● EXERCISE OBJECTIVE
Lines holding the string "screenshot" in the listing below are to be copied.

● RECORDS SUPPLIED

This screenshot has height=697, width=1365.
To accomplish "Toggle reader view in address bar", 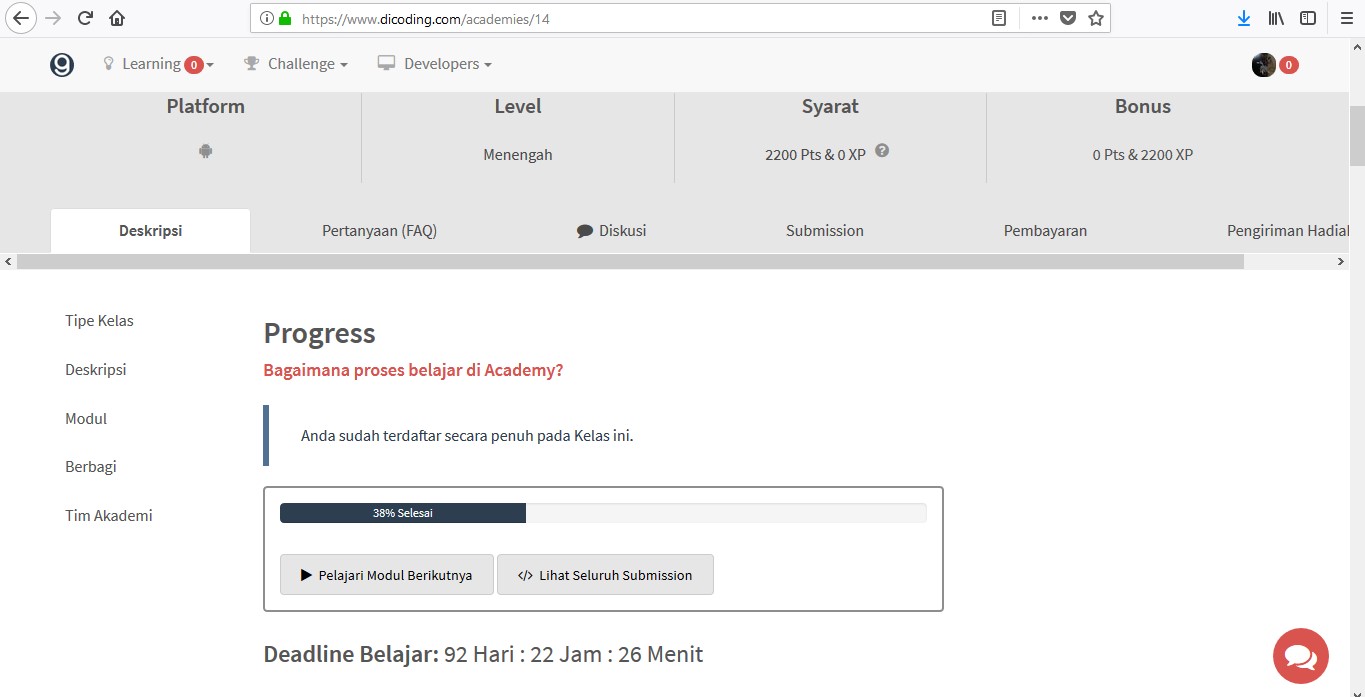I will (998, 18).
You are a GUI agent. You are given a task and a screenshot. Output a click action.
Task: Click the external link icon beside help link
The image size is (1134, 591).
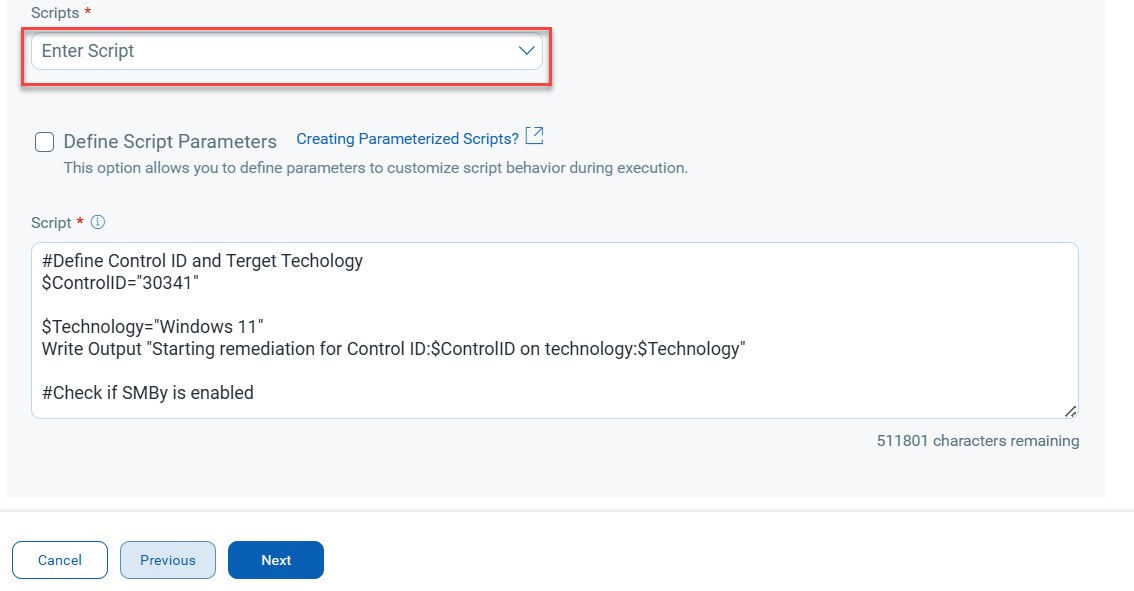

● RESULT OF THE EXERCISE
This screenshot has height=697, width=1365.
You are a GUI agent. You are given a task and a screenshot. Output a click action.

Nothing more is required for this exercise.